Custom Embedding Models

Oxidoc's bundled BGE Micro v2 model works well for English documentation, but you may want a different model for non-English content, specialized domains, or different quality/size tradeoffs.

Using a Custom Model

Point model_path to your GGUF file:

oxidoc.tomltoml

[search]
semantic = true
model_path = "./models/my-custom-model.gguf"

Oxidoc loads your model instead of the bundled one. At build time, it embeds all pages using your model. The model file is copied to the output directory for browser-side query embedding.

Model Requirements

Your model must meet three requirements:

GGUF format

A single .gguf file with the tokenizer embedded. This is the standard format for efficient model distribution — one file contains everything needed for inference.

Sentence embedding model

The model must produce fixed-size vectors from text input. It must be a sentence-transformer or embedding model, not a generative LLM. Models like BERT, BGE, E5, GTE, and MiniLM work.

Compatible architecture

Standard BERT-family sentence transformers work out of the box with Oxidoc's boostr GGUF loader. This covers the vast majority of embedding models on Hugging Face.

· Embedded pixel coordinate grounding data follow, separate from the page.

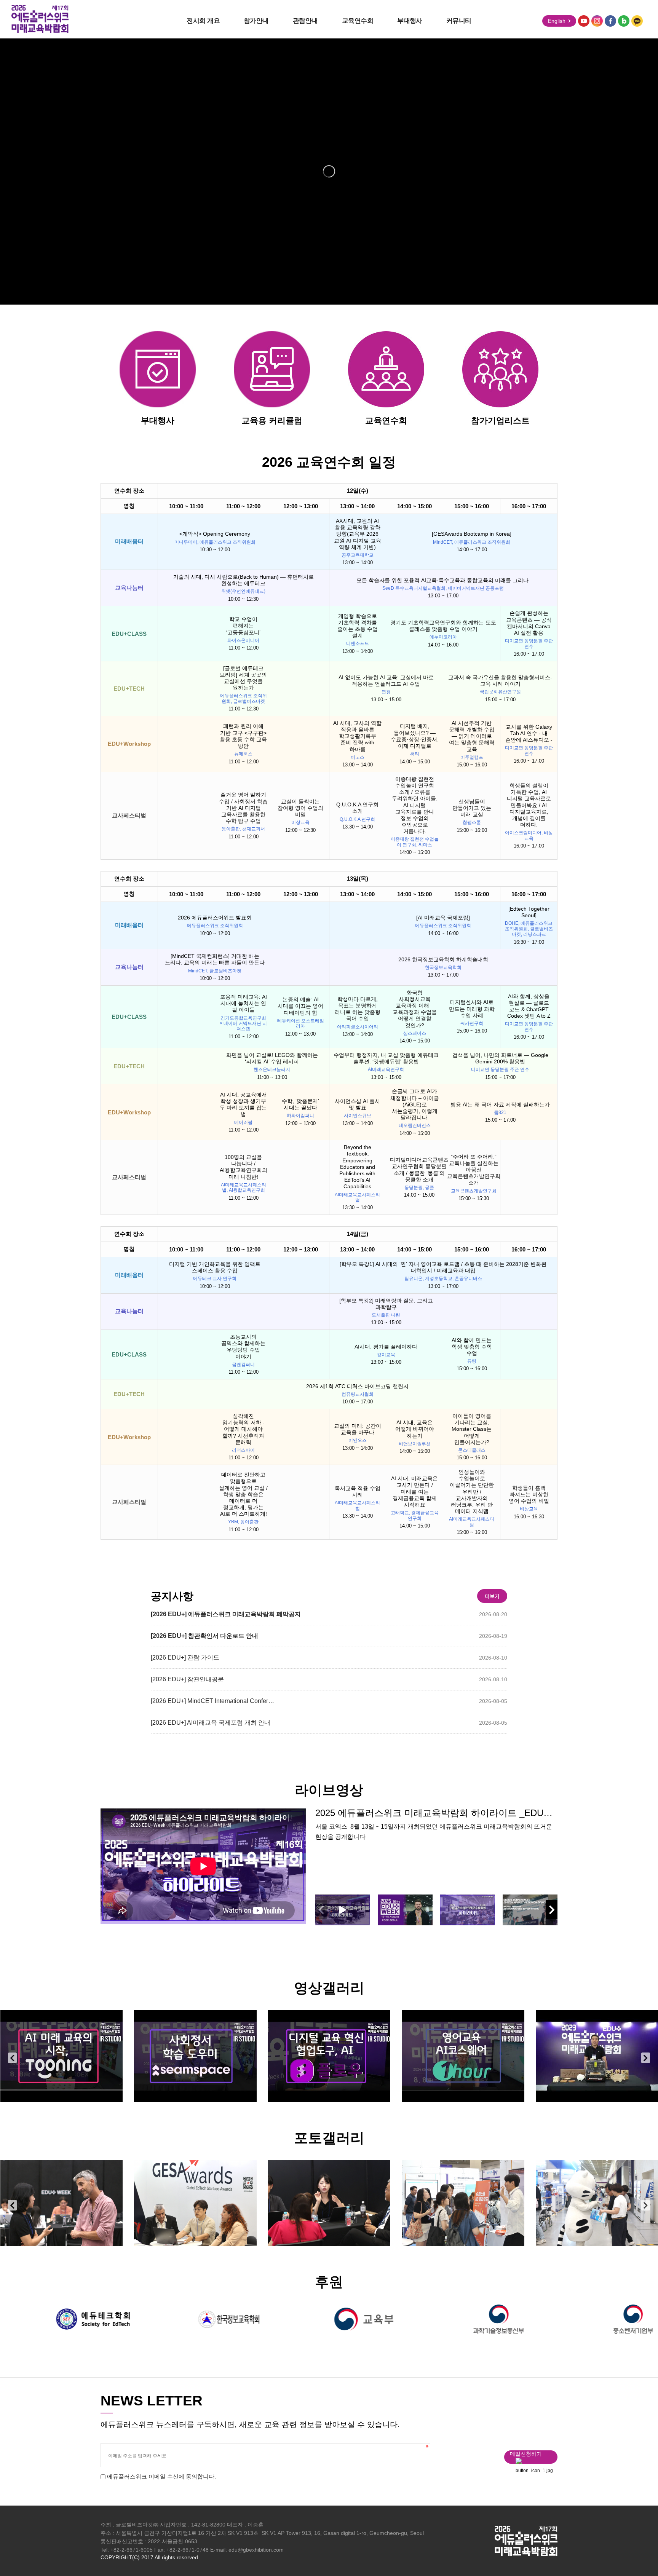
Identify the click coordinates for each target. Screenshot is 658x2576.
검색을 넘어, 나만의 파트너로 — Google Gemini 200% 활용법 (500, 1058)
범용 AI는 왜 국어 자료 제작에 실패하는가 (500, 1104)
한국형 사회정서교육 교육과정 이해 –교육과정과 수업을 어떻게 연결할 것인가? (415, 1009)
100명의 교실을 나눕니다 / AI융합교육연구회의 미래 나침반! (243, 1167)
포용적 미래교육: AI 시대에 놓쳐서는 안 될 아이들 (243, 1003)
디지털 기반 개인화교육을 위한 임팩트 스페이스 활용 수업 (214, 1267)
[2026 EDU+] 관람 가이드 (185, 1657)
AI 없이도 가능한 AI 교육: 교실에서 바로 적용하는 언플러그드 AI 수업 (386, 680)
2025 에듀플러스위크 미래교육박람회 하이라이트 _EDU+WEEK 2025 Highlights (436, 1813)
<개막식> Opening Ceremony (214, 534)
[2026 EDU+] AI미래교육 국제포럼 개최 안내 (210, 1722)
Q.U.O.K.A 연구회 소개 (357, 807)
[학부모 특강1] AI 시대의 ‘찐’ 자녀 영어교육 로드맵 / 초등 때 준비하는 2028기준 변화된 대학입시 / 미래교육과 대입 (443, 1267)
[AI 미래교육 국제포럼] (443, 918)
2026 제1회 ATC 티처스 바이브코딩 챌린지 (357, 1386)
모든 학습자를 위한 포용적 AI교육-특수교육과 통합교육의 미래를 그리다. (443, 580)
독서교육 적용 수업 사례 (357, 1491)
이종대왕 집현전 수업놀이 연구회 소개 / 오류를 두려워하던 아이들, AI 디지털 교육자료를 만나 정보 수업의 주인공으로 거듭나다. (415, 805)
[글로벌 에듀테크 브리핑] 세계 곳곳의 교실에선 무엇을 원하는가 (243, 678)
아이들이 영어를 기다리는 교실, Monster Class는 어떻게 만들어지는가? (472, 1429)
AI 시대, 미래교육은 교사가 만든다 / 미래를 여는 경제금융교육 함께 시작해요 (414, 1491)
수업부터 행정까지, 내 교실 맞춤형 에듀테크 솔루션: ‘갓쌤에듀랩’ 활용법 (386, 1058)
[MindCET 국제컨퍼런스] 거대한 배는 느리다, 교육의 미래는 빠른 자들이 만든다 (215, 959)
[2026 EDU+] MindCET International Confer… (212, 1701)
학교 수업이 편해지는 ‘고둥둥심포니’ (243, 625)
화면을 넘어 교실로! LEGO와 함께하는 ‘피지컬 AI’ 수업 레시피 (272, 1058)
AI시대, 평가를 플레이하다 (386, 1347)
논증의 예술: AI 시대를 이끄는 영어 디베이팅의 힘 (300, 1005)
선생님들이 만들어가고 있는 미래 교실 (471, 807)
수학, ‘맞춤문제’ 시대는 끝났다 (300, 1104)
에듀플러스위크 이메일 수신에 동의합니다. (161, 2476)
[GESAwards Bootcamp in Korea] (471, 534)
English (556, 21)
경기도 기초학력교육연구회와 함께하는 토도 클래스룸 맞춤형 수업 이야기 (443, 625)
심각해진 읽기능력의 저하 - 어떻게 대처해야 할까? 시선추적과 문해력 (243, 1429)
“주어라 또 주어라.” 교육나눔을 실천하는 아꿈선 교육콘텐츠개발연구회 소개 (473, 1170)
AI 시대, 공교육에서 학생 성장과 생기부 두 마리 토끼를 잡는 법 (243, 1104)
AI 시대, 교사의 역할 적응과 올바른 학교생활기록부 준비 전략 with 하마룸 (357, 736)
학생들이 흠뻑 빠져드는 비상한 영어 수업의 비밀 (529, 1494)
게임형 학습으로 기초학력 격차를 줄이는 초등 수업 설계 (357, 626)
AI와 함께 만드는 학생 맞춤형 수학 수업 (472, 1346)
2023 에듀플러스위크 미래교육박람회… (464, 2056)
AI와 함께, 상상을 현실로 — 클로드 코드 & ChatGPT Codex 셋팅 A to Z (529, 1006)
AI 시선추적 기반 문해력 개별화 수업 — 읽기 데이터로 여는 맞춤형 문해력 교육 (472, 736)
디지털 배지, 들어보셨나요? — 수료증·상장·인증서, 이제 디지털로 (415, 736)
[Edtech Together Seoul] (528, 912)
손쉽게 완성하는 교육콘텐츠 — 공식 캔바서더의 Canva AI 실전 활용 (529, 623)
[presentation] (12, 2058)
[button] (551, 1909)
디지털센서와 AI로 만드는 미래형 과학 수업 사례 (472, 1008)
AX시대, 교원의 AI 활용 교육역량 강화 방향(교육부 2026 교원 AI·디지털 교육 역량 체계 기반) (357, 534)
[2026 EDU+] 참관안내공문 (187, 1679)
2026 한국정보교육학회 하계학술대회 (443, 959)
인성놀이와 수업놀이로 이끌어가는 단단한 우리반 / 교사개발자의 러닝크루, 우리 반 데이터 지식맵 (472, 1491)
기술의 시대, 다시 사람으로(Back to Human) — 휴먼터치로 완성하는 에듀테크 (243, 580)
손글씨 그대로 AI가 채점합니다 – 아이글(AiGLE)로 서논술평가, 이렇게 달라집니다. (414, 1104)
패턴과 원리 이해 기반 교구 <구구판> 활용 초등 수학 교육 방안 (243, 736)
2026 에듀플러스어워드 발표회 (215, 918)
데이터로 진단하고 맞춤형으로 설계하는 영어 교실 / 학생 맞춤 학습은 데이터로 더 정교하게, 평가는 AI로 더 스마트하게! (243, 1494)
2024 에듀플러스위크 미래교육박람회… (63, 2056)
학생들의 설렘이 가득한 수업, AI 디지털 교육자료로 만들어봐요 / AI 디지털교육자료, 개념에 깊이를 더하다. (529, 805)
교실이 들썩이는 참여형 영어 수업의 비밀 (300, 807)
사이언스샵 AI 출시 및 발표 (357, 1104)
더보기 (492, 1596)
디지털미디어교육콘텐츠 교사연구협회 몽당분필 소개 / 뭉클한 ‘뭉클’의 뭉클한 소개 (419, 1170)
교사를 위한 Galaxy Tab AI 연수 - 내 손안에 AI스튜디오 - (529, 733)
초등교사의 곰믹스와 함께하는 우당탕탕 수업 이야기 (243, 1347)
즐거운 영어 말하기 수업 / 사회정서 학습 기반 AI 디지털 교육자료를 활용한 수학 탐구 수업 (243, 808)
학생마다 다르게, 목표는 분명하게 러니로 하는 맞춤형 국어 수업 (357, 1009)
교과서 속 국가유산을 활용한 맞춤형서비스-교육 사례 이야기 (500, 680)
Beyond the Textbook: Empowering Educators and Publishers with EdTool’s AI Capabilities (357, 1166)
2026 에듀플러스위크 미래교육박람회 (61, 2203)
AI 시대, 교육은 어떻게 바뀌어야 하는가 (414, 1428)
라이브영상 (329, 1790)
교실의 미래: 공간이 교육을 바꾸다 (357, 1429)
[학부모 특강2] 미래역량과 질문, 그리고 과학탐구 (386, 1304)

When to Use a Custom Model

Non-English documentation

The bundled model is optimized for English. For Japanese, Chinese, Korean, Arabic, or multilingual docs, use a model trained on your target language. Semantic search quality drops significantly when the model doesn't understand the content language.

Domain-specific content

Medical, legal, scientific, or financial documentation uses specialized terminology. A domain-fine-tuned model understands that "injection" means something different in medicine vs. software security.

Higher quality embeddings

Larger models (100MB+) with more dimensions (768, 1024) capture more semantic nuance. If search quality is critical and your users have fast connections, a larger model is worth the tradeoff.

Smaller footprint

If 17.5 MB is too large for your users (mobile-first docs, users on slow connections), use a smaller quantized model. Q4 quantization can cut size by 50-75% with modest quality loss.

Finding Models

Search Hugging Face for GGUF sentence embedding models. When evaluating models, look for:

"sentence-transformers" or "embedding" in the model name
GGUF variants — look for filenames like model-q5_k_m.gguf or model-f16.gguf
Language coverage — check the model card for supported languages
Embedding dimensions — higher dimensions = better quality but larger vectors
MTEB benchmark scores — the standard benchmark for embedding quality

Recommended Models by Use Case

Use Case	Model	Size	Dimensions	Notes
English (default)	BGE Micro v2	17.5 MB	384	Bundled, good quality/size ratio
English (high quality)	`bge-small-en-v1.5`	~130 MB	384	Better quality, larger download
Multilingual	`multilingual-e5-small`	~120 MB	384	100+ languages, good for i18n sites
Japanese / CJK	`multilingual-e5-small`	~120 MB	384	Strong CJK support
Chinese	`bge-small-zh-v1.5`	~100 MB	512	Optimized specifically for Chinese
Minimal size	`all-MiniLM-L6-v2`	~23 MB	384	Smallest useful model

Model size = browser download

Your custom model file is served to the browser for query-time embedding. A 500 MB model means a 500 MB download before semantic search works. Lexical search still works immediately — semantic search becomes available once the model loads.

Converting Models to GGUF

If you find a model on Hugging Face in safetensors or PyTorch format but not GGUF, you can convert it:

Clone the model

git clone https://huggingface.co/BAAI/bge-small-en-v1.5

Convert to GGUF

Use the conversion tools from llama.cpp or ggml:

python convert-hf-to-gguf.py bge-small-en-v1.5 --outtype f16

Quantize (optional)

Reduce file size with quantization:

./quantize bge-small-en-v1.5-f16.gguf bge-small-en-v1.5-q5_k_m.gguf Q5_K_M

Quantization levels (smaller = less quality):

F16 — full precision, largest file
Q8_0 — near-lossless, ~50% smaller
Q5_K_M — good balance, ~65% smaller
Q4_K_M — aggressive, ~75% smaller

Use in Oxidoc

oxidoc.tomltoml

[search]
semantic = true
model_path = "./models/bge-small-en-v1.5-q5_k_m.gguf"

Embedding models only

Only convert sentence/embedding models (BERT, BGE, E5, GTE, MiniLM). Do not use generative LLMs (GPT, Llama, Mistral) — they don't produce fixed-size embeddings and won't work with Oxidoc's search engine.

Testing Your Model

After switching models, test search quality by trying:

Exact term searches — "oxidoc.toml", "CodeBlock" (should still work via lexical)
Conceptual searches — "how to change colors" (should find theming page)
Synonym searches — "setup" (should find installation page)
Your domain terms — whatever specialized vocabulary your docs use

If semantic results are poor, try a larger model or one specifically trained on your domain/language.